Additional security tools
The Comodo sandbox lets you run software from questionable sources in a safe environment, keeping it isolated so it can’t do any damage. You can also run a web browser inside the sandbox for a defense against web-based malware.
It's also possible to create a complete virtual desktop, providing a secure, isolated environment where you can install potentially risky software without any threat to your actual system. We appreciate this option, but we're not sure why it requires you to install Microsoft SIlverlight. Microsoft stopped development of Silverlight in 2013, with the exception of criticual secuity updates, and Google Chrome ended support for it several years ago.
Comodo Antivirus for Windows 10 also includes a secure browser, Comodo Dragon. This is a Chromium-based browser with antivirus protection baked in. Unlike Chrome, Comodo doesn't provide activity reports back to Google, blocks third-party tracking cookies, forces HTTPS connections, provides alerts for dubious SSL certificates, and more.
Unfortuntely, Comodo seems to force Dragon on its users, with frequent pop-ups urging you to make it your default web browser, even if you're not interested.
Comodo Antivirus for Windows 10 also offers Host Intrusion Prevention System (HIPS), a powerful security layer to give complete control over what other software does on your PC. If a program carries out a potentially dangerous action (such as running an executable file), HIPS will warn you and let you choose whether the software should be allowed to proceed.
It's possible to tweak the HIPS behavior rules, but this requires some expert knowledge. Interrupting running processes can make your system unstable, but it's a handy tool for experienced users, offering plenty of ways to improve and fine-tune your system for optimal security.
The Comodo KillSwitch is a big step up from the Windows Task Manager, allowing you to quickly terminate malicious programs. One highlight is the KillSwitch Repair option, which can determine whether malware has affected your PC's HOSTS file, DNS settings, Explorer policies or even more, and restore the default settings with a single click.

**Dataset extract**
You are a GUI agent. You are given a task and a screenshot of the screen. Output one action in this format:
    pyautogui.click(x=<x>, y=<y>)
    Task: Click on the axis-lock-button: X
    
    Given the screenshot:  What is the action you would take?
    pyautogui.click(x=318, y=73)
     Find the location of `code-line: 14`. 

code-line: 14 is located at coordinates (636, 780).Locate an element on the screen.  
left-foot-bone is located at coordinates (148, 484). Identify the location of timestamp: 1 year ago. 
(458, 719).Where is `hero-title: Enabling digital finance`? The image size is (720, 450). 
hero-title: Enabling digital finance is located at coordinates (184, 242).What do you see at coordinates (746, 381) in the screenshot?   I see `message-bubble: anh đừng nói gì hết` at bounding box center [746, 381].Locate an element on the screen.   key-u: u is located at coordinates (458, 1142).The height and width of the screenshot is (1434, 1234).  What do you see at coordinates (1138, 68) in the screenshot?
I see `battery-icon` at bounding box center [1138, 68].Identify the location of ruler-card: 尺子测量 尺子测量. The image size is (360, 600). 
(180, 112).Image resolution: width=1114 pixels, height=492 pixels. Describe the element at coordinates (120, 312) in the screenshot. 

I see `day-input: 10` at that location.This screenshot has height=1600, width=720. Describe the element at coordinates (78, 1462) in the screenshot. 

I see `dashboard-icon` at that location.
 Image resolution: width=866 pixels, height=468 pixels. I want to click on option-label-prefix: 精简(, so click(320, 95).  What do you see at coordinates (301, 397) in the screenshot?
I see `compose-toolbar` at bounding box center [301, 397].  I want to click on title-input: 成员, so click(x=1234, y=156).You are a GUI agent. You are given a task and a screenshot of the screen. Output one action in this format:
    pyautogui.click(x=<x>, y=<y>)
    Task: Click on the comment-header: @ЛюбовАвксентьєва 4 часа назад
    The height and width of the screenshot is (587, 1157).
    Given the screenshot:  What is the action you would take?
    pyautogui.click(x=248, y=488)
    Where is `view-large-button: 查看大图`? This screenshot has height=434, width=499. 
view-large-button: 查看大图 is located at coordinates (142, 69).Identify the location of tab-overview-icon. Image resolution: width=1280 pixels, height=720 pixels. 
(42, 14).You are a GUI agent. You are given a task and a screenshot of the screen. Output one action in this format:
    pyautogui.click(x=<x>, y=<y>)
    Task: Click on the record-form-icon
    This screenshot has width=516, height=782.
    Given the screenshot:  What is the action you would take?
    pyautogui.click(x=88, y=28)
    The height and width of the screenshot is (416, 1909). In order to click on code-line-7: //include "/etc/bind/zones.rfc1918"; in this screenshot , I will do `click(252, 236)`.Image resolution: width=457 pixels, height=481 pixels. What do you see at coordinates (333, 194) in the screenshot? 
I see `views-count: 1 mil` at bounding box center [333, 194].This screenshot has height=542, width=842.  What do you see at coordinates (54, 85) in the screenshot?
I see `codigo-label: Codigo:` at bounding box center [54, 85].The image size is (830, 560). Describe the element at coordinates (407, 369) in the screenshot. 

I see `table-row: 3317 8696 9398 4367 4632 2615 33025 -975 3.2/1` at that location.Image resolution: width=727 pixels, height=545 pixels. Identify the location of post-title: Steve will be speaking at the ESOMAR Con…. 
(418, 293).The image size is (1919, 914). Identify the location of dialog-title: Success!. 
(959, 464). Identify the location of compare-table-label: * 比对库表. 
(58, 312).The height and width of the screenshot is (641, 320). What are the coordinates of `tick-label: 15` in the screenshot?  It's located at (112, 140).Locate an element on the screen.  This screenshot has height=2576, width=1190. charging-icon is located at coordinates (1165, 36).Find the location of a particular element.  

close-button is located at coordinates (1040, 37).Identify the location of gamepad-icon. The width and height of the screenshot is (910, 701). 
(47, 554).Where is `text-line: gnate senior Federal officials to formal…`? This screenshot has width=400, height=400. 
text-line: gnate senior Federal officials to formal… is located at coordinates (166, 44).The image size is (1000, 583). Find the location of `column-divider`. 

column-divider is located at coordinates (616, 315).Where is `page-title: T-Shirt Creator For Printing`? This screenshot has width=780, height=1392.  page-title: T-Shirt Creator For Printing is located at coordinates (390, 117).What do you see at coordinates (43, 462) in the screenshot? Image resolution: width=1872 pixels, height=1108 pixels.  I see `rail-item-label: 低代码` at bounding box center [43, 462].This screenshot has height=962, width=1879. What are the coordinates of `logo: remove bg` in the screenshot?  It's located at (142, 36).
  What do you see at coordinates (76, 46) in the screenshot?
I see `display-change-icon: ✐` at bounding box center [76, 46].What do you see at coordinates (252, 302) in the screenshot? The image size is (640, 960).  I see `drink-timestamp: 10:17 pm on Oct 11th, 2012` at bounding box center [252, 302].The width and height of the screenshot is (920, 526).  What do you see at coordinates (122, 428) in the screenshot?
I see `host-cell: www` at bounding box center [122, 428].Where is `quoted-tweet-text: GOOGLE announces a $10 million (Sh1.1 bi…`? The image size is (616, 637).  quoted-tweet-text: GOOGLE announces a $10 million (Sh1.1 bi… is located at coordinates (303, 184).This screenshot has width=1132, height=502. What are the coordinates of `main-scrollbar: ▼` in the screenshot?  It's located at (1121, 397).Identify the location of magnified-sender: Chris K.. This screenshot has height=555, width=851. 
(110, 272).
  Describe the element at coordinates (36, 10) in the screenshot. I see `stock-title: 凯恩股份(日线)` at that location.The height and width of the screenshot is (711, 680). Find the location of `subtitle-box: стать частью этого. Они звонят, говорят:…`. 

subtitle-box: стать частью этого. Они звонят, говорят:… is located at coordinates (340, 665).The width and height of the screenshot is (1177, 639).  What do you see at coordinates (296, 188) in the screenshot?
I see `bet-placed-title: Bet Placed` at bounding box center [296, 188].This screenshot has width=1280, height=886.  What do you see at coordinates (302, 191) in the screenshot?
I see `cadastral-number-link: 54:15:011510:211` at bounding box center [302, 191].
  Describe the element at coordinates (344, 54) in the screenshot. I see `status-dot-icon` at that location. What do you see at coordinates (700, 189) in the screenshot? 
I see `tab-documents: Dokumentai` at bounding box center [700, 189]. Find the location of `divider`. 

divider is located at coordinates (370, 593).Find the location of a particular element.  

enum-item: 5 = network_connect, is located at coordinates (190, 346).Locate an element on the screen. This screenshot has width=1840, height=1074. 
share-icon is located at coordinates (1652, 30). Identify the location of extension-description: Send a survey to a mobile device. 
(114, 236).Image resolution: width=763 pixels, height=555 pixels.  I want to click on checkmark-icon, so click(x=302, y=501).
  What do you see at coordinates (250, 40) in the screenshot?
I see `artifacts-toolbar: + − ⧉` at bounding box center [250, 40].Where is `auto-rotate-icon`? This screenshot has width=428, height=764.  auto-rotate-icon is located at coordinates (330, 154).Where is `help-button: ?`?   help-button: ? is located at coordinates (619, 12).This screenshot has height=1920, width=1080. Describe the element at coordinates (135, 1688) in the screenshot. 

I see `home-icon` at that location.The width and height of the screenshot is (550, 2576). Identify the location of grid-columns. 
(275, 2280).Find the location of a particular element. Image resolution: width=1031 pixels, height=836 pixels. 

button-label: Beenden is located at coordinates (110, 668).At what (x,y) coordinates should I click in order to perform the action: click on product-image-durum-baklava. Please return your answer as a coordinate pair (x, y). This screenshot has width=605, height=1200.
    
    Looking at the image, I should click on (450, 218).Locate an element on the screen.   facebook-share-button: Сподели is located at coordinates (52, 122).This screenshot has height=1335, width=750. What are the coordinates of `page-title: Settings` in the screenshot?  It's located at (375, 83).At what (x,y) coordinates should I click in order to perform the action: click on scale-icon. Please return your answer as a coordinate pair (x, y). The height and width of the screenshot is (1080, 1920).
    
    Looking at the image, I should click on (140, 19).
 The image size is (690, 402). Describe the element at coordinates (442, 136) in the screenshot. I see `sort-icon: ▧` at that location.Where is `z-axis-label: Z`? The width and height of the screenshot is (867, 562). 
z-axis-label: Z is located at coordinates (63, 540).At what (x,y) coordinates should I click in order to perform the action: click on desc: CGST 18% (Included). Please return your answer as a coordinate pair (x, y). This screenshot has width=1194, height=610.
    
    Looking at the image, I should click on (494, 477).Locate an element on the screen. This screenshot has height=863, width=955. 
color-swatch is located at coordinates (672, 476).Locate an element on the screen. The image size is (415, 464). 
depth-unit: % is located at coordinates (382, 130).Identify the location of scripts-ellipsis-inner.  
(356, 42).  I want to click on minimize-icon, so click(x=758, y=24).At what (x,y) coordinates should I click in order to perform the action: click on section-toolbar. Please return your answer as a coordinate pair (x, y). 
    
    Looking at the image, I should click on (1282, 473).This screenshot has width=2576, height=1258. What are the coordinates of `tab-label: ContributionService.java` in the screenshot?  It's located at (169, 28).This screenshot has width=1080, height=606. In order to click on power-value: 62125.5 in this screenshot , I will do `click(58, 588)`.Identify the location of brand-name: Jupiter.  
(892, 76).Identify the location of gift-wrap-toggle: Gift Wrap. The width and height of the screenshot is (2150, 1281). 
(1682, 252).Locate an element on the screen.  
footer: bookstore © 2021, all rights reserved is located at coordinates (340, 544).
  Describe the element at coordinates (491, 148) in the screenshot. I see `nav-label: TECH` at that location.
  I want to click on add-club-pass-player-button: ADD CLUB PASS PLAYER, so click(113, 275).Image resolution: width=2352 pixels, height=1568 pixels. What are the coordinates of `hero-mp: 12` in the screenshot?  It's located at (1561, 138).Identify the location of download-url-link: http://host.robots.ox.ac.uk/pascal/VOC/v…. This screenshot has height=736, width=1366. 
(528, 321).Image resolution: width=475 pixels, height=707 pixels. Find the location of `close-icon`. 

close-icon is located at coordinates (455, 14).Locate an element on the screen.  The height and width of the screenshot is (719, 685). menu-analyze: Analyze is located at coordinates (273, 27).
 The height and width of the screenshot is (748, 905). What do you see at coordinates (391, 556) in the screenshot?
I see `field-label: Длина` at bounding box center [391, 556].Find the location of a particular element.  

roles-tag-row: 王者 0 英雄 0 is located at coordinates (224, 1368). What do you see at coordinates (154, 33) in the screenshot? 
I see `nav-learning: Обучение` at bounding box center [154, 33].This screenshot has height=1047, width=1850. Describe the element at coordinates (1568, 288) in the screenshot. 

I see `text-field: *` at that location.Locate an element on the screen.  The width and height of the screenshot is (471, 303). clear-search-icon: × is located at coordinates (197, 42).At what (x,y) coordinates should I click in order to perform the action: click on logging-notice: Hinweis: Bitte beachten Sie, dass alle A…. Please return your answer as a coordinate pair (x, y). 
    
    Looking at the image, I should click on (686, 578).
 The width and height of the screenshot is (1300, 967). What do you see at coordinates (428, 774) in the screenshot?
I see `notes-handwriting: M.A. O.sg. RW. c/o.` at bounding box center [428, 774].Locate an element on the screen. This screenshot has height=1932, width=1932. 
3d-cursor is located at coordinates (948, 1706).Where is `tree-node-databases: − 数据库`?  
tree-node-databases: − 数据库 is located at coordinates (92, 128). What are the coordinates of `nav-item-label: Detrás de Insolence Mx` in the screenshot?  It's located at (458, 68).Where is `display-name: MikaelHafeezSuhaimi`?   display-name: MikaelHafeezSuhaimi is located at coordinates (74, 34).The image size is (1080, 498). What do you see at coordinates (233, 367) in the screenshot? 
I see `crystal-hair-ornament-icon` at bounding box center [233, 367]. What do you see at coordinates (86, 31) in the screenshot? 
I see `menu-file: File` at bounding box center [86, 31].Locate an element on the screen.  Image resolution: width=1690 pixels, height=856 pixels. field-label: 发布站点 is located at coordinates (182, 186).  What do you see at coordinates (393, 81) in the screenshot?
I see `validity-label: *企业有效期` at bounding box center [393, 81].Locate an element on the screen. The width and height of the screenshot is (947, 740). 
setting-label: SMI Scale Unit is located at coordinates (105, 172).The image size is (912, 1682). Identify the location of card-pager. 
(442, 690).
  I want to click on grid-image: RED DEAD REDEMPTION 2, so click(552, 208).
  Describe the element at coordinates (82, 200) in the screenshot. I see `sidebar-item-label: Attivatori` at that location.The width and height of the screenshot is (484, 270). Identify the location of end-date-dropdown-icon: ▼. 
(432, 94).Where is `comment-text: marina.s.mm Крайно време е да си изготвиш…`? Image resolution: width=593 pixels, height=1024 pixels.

**Instructions to follow**
Rewrite everything in the security tools text from "It's also possible" down to "several years ago.", putting "virtual workspace" in place of "virtual desktop". The rows have nothing to do with the security tools text.

**Solution to this exercise**
It's also possible to create a complete virtual workspace, providing a secure, isolated environment where you can install potentially risky software without any threat to your actual system. We appreciate this option, but we're not sure why it requires you to install Microsoft SIlverlight. Microsoft stopped development of Silverlight in 2013, with the exception of criticual secuity updates, and Google Chrome ended support for it several years ago.